:: Records from a data collection ::
Start of Block

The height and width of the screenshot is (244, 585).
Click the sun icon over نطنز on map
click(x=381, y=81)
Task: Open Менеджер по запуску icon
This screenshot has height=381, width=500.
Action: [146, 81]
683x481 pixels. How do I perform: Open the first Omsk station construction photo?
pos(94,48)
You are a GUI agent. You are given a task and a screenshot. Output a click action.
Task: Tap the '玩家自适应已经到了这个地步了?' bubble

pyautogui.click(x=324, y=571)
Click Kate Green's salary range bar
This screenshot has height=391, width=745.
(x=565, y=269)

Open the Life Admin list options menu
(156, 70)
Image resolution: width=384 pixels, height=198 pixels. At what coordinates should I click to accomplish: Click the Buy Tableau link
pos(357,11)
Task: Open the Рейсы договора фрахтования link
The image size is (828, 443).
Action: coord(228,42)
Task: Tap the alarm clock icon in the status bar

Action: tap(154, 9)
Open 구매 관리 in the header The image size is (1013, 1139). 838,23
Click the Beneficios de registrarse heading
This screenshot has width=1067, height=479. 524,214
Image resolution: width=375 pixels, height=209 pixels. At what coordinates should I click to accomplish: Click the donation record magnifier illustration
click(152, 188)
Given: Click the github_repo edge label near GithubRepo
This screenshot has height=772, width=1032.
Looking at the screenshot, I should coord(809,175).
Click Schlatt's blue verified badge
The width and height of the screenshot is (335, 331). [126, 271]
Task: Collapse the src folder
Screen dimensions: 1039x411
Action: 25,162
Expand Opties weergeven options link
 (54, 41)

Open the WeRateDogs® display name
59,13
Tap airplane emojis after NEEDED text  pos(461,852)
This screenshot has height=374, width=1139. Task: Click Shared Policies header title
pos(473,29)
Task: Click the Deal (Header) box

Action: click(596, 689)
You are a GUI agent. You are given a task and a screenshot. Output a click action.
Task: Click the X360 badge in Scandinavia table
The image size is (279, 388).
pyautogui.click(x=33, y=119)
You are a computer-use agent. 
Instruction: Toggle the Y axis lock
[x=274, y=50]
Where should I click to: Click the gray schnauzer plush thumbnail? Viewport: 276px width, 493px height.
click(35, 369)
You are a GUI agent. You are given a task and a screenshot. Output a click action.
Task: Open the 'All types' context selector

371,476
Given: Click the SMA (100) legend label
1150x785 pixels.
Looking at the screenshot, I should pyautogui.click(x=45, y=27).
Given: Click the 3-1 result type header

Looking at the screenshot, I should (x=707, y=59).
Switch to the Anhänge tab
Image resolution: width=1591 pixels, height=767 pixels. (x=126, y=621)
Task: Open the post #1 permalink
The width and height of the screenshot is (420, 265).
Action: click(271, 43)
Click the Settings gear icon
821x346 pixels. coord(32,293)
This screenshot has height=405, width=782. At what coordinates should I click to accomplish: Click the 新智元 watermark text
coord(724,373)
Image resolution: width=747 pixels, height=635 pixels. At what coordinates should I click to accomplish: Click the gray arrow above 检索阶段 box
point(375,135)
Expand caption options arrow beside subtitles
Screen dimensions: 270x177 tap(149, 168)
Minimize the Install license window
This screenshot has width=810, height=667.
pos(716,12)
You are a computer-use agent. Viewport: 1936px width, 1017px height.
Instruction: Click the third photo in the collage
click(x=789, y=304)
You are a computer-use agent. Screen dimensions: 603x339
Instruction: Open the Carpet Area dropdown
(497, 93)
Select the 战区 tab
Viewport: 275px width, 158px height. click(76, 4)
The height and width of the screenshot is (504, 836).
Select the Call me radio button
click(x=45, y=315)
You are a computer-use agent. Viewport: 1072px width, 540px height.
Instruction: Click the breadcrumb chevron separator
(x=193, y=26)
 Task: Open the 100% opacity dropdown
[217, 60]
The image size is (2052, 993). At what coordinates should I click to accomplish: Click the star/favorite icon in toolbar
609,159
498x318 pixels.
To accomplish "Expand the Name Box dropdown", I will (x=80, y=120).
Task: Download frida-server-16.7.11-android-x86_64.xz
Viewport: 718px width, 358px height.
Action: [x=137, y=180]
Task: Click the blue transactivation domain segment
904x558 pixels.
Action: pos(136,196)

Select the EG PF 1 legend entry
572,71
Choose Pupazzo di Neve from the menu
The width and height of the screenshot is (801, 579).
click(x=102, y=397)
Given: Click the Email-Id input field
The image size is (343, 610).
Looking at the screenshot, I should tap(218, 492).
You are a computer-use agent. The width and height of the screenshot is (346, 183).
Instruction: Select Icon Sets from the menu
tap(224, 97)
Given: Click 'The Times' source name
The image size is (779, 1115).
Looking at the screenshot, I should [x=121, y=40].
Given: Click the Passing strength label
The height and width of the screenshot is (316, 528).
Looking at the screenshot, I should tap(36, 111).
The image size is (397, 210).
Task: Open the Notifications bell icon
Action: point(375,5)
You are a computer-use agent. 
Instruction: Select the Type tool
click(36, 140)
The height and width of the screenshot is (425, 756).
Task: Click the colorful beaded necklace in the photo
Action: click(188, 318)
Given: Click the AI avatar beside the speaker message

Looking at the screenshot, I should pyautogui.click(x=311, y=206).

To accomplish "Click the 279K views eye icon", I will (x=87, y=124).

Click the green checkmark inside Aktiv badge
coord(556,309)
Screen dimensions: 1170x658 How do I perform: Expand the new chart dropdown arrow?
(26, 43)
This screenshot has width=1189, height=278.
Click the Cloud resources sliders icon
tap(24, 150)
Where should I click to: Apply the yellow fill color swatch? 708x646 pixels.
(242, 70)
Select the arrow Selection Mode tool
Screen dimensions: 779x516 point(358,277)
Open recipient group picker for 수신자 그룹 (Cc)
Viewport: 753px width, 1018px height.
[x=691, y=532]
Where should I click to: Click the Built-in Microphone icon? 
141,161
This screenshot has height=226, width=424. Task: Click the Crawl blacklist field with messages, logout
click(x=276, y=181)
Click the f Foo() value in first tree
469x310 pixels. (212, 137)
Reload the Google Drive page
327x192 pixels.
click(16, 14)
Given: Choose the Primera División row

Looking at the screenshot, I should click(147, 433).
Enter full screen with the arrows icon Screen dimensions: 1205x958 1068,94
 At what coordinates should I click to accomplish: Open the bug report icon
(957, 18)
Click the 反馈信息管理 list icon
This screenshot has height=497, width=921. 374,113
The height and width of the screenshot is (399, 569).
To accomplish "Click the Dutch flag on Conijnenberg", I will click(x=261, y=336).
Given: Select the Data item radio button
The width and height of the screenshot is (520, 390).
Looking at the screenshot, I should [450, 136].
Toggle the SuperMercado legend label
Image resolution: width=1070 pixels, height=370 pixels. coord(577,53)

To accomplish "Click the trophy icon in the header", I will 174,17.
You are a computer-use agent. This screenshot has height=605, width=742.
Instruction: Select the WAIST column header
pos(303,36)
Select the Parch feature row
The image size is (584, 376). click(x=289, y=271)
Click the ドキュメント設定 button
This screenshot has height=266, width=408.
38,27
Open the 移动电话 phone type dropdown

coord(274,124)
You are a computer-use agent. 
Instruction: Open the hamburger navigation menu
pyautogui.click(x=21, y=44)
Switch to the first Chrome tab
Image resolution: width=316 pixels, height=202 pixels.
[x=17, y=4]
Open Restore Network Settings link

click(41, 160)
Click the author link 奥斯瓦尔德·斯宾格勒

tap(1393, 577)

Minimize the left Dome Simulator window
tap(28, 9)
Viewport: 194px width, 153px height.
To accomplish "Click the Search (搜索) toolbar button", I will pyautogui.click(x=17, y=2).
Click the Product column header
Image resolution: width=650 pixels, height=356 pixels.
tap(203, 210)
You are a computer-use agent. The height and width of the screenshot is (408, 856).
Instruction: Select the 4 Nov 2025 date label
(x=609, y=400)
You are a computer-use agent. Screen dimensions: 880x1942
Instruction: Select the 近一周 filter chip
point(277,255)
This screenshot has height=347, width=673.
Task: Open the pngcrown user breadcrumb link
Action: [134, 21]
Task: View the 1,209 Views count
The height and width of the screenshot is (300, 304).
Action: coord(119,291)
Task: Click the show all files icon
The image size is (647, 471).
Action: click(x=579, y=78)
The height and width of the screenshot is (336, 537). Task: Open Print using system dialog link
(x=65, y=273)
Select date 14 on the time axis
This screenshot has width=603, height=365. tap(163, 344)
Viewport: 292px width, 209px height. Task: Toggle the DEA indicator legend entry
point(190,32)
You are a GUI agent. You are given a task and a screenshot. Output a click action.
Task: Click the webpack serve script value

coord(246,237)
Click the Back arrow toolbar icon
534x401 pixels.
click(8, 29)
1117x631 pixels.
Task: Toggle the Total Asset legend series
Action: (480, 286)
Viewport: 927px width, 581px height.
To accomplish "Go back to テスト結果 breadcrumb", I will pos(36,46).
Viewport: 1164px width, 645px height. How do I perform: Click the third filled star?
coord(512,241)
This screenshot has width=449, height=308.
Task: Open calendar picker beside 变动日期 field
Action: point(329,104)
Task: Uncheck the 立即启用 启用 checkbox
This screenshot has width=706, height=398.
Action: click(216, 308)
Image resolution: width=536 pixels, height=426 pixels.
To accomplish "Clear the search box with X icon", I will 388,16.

End of Block

:: Task statement ::
Of the entries above, transcribe exactly those lines that fall between the line containing "Click the Beneficios de registrarse heading" and the line containing "Task: Collapse the src folder", together with those two lines.

:: Output for this task ::
Click the Beneficios de registrarse heading
This screenshot has width=1067, height=479. 524,214
Image resolution: width=375 pixels, height=209 pixels. At what coordinates should I click to accomplish: Click the donation record magnifier illustration
click(152, 188)
Given: Click the github_repo edge label near GithubRepo
This screenshot has height=772, width=1032.
Looking at the screenshot, I should coord(809,175).
Click Schlatt's blue verified badge
The width and height of the screenshot is (335, 331). [126, 271]
Task: Collapse the src folder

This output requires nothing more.